If you would improved service and have a story to tell (you have trouble getting to Ona Mayo appointments, you can't work at thd Ona Y because thr bus doesn't go there, your elderly relative has to get a ride everywhere because of bad bus service, or whatever), please go to the Onalaska City Council's Utilities committee meeting at 7 pm on Wednesday, August 7 at Onalaska City Hall.

An ongoing campaign by Citizen Action Wisconsin is encouraging people to contact their electricity provider soon and tell them to apply to be part of the USDA's Rural Energy Savings Program (RESP) which makes loans to energy providers like electric co-ops who in turn provide affordable, long term loans to energy users for energy saving upgrades - everything from caulking andvinsulating to replacing appliances, installing renewable energy systems, replacing inefficient equipment, and more. This one is a relatively easy action since CA has created an online petition. Read more about it, and about CA's plan to organize in our area, at their website.

On September 4, the Department of Ag, Trade, and Consumer Protection will hold a public hearing in Onalaska on updating CAFO siting rules, something that is drastically overdue. The hearing will be at Stoney Creek Hotel, 3060 South Kinney Coulee Drive in Onalaska from 1 to 4 p.m. and from 5 to 8 p.m. You may also comment online or via mail or email. Get all the info and details at tinyurl.com/atcp51update

Monday, July 15, 2019

Climate action wants YOU!




Tuesday - Coulee Region Sierra Club press event to celebrate City of La Crosse passage of Ready for 100 resolution. July 16 at 1 pm at City Hall.

Wednesday - monthly Citizens Climate Lobby meeting. July 17 at 6:30 pm 401 West Ave South

Friday - Fridays for Future La Crosse weekly vigil at City Hall any time 10 am to 1 pm (bring your signs!)

When was the last time you saw a news item on local TV news about the climate crisis? If you answered, "Just about NEVER!" you are CORRECT! Why is that?

We can learn the name and life story of every student athlete signing for a college scholarship, the details and background of every cat locked in a moving van or water skiing squirrel, the schedule of every local party, but we get not a peep about the latest report that the Earth's oceans may be nearing their carbon saturation point, or that a new study estimates 120 million will be pushed into poverty by climate change or that Alaska is burning?
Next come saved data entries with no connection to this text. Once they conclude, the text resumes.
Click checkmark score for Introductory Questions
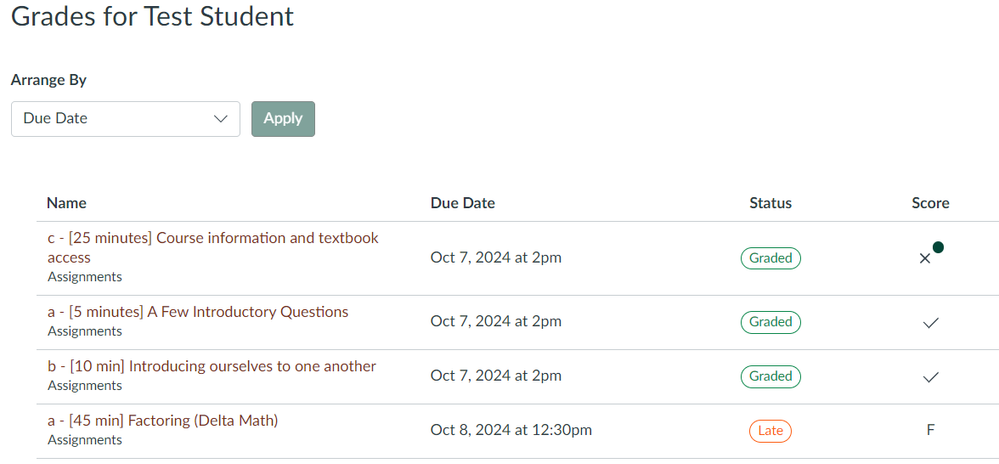(x=931, y=323)
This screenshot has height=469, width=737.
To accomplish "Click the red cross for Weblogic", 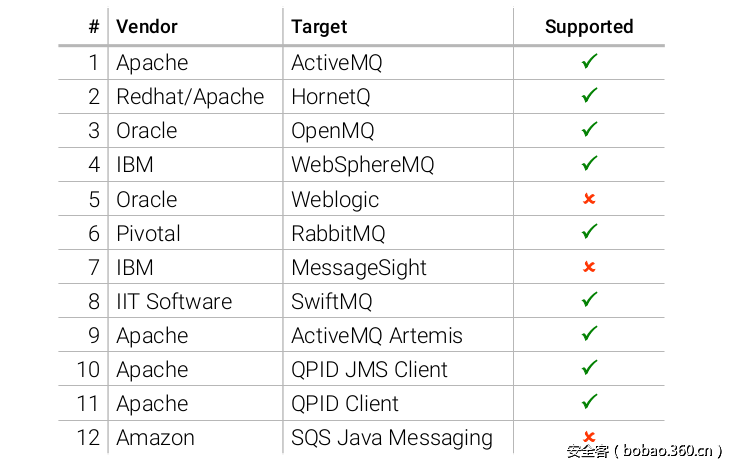I will pos(589,199).
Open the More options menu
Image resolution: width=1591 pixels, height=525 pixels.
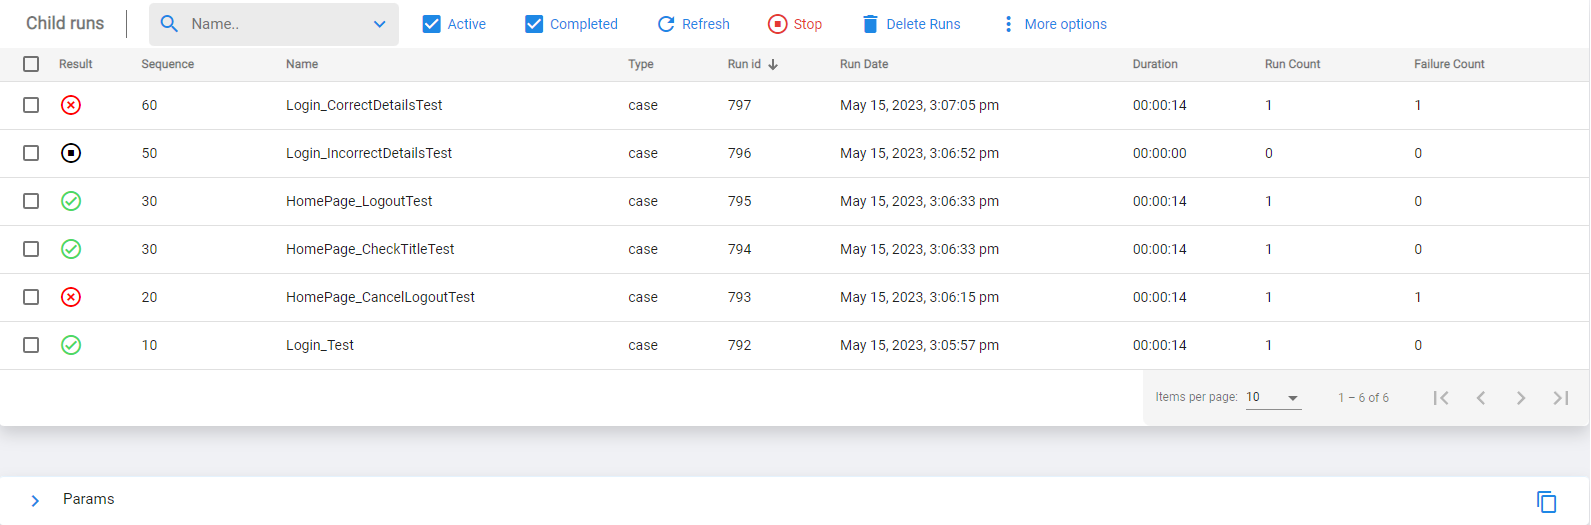tap(1055, 24)
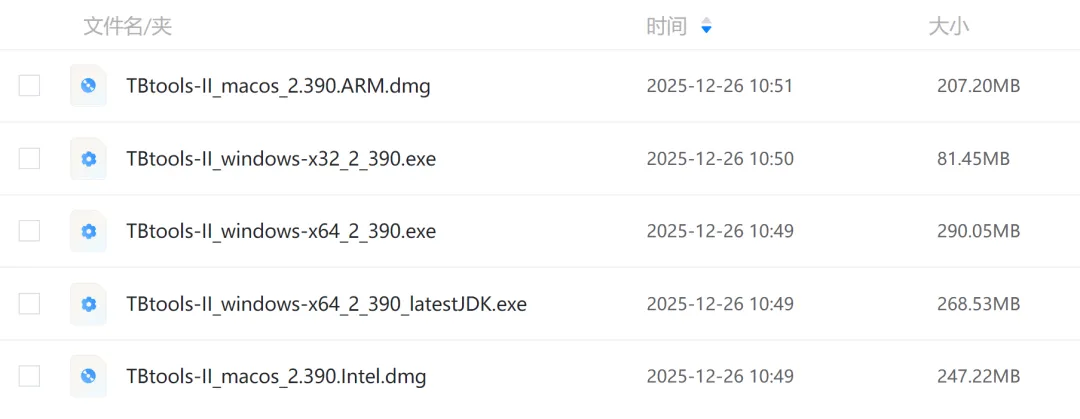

We need to make more noise about the climate crisis, from attending public events and connecting with other activists to calling the media and asking why they are not covering the most important story of all time.

Please. The time for changing a bulb and sending a check and buying a gasoline powered car that gets 50 mpg instead of 30 mpg and then being done with it is over. We all need to take our concern to the next level. What will you do?